Read Also: Understanding ROI- What it is and How it can Help Improve your Vehicle Tracking Productivity?

It depends on the design and producer of the PCBs that make up these electronic devices if they are to meet the requirements for the deployment of critical automotive systems. Design and development must comply with regulatory requirements based on the following factors: vehicle automation classification, SAE J3016_201401, board type (rigid, IPC-6012DA, flex or rigid-flex, IPC-6013D), quality management, IATF 16949, and the board performance class, IPC-6011.

The materials used to manufacture these components with “automotive-grade” should be certified according to AEC-Q100, fabricated at ISO/TS 16949 certified sites, and undergo full system testing in their respective factories.

The ISO16750 standard should be followed for all qualification tests.

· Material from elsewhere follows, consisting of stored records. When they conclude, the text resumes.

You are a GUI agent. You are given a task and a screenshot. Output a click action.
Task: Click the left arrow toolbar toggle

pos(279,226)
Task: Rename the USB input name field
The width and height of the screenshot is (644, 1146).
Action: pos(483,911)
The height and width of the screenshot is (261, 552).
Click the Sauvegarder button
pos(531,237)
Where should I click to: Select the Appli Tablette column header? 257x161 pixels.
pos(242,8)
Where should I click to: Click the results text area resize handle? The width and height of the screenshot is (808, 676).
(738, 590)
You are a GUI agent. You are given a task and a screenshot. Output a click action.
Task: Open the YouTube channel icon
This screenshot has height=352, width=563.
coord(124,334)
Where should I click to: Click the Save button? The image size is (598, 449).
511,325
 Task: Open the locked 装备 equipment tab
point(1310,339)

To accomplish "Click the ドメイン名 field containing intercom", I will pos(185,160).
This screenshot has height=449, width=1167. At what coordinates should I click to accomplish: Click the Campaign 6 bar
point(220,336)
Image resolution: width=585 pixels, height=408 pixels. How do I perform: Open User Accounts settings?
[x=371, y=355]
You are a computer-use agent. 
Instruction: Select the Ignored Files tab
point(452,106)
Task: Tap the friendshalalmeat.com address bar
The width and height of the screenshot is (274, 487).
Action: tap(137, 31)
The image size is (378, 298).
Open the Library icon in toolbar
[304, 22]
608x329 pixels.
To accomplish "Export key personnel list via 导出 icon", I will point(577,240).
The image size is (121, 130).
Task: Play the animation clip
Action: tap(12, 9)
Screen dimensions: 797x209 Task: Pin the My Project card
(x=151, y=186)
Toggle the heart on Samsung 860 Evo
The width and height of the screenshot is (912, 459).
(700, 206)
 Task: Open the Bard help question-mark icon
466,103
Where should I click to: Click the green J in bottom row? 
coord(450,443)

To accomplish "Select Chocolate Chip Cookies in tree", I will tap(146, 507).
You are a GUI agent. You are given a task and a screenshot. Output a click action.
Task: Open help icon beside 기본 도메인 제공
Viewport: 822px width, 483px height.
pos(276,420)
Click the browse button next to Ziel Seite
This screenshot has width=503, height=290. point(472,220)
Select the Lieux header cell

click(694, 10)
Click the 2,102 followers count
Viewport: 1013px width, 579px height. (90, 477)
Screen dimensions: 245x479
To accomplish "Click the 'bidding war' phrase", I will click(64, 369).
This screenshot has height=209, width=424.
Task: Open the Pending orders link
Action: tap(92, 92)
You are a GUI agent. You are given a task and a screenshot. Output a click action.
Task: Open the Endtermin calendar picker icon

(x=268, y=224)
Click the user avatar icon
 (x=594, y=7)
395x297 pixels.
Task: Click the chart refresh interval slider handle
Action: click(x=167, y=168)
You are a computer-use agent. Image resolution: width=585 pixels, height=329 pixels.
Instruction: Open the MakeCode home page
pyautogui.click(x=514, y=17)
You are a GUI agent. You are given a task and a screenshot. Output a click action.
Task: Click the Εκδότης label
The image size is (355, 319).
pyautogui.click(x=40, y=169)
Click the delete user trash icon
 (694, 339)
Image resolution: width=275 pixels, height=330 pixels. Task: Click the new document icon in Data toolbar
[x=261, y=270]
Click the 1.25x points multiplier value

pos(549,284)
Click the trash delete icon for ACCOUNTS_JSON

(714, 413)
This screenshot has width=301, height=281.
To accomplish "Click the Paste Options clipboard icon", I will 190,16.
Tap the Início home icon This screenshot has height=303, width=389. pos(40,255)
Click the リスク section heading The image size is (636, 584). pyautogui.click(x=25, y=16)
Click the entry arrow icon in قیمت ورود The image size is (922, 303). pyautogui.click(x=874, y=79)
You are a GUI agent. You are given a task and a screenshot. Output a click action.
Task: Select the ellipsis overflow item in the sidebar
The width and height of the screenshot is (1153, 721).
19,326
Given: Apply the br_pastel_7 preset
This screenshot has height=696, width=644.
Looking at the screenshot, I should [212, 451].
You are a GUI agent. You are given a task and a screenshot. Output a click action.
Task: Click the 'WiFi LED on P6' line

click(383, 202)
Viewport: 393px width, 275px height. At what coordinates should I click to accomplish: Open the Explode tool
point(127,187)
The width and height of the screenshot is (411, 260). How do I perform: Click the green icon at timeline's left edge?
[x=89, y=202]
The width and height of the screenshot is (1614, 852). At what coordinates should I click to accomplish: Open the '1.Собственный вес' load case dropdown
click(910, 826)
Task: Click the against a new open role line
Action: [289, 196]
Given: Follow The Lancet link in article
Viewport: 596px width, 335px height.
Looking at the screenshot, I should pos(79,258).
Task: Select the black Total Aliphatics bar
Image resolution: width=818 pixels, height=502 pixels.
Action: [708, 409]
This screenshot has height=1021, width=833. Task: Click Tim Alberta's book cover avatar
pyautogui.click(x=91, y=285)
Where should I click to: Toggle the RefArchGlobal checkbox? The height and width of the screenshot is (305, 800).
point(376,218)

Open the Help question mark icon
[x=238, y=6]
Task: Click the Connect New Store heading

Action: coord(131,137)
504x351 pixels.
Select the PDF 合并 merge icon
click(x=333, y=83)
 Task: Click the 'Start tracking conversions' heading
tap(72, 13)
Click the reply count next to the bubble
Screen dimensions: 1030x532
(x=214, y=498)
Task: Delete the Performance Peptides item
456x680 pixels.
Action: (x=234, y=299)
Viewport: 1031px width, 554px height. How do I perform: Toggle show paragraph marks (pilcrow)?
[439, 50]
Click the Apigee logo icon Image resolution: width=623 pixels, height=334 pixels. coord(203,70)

Each business that runs on vehicles, such as transportation companies, requires a vehicle tracking system.

Final Thoughts

Despite the lack of satellite visibility in some regions of the country, vehicle tracking technology today are designed to support regional satellite and cellular compatibility, support hardware variants, and upgrades. They are capable of meeting automotive quality requirements.

A vehicle tracking system is guaranteed to have a long lifespan. However, the most important thing is to design it with consideration for future technological developments while still accommodating the current technology.